稲荷神社の長床で、早朝5:00より綱作りが行われる。綱きりに参加する若者の手で、3本のワラを一本にして太さ30cm、長さ40mの綱が練り上げられる。
9:30頃、綱が出来次第、運河の橋(太鼓橋)の欄干より投げ入れ運河の両端に取り付けられる。(行くのが遅く綱は既に固定されていた)
綱は橋に向かって左(西ン所)、右(東ン所)に固定され、両集落の若者が引き千切りの競争をおこなう。
臨時の出店 恒例の濁り酒、麺類・汁物が大歓迎される
太鼓橋の上空には漁師町の神事らしく70枚近い大魚旗が翻る。
運河を流れる海水の流れは風の動きに合わせて絶えず変化している—その様子を綱が伝える
12:00〜村の代表者が宇波西神社へ豊漁祈願参拝。2時前に参拝から帰る。宇波西神社について略す(ウイキペデイア参照)
14:00 神社の長床で伊勢音頭を歌い終えた若者が運河への飛び込みを開始する。その数20名。東・西に分かれる。
6m高さの欄干の上から白パンツを穿いた若者が次々と飛び込む。水温2度。身を切られるような冷たい流れへ 観ている者も思わず身が縮みあがる
ウエットスーツを身に纏った方が2名待機している。
綱引き開始
綱を引くより引っ掻いて先に切った方が勝ちである。
左側(西ン所)
右側(東ン所)
約20分間の水中での戦いはどちらかの綱が切れたところで終わりました。悪病退散と大漁祈願を兼ねた行事のお終い。綱は海の神に捧げるため外海に流される。

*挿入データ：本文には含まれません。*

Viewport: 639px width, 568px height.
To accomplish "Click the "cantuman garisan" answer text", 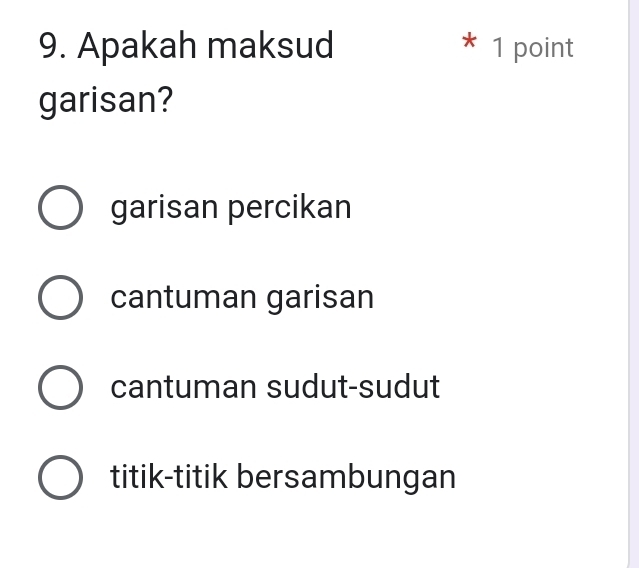I will tap(243, 298).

運河から出た若者は稲荷神社へ参拝して行事の全てが終了となる。
2年前女性と結婚し、サラリーマンをやめて漁師に転向、修行中の若者もいた。この行事にも参加して地元との絆がより深まったと目を輝かしていた。
厳しい祭事である。200戸余りと聞く集落の固い結びつきが380年の歴史を継承してきた。水中綱引きの祭事は小さな漁師集落を復活させ、前へ進む力となっている。頭が下がる思いであった。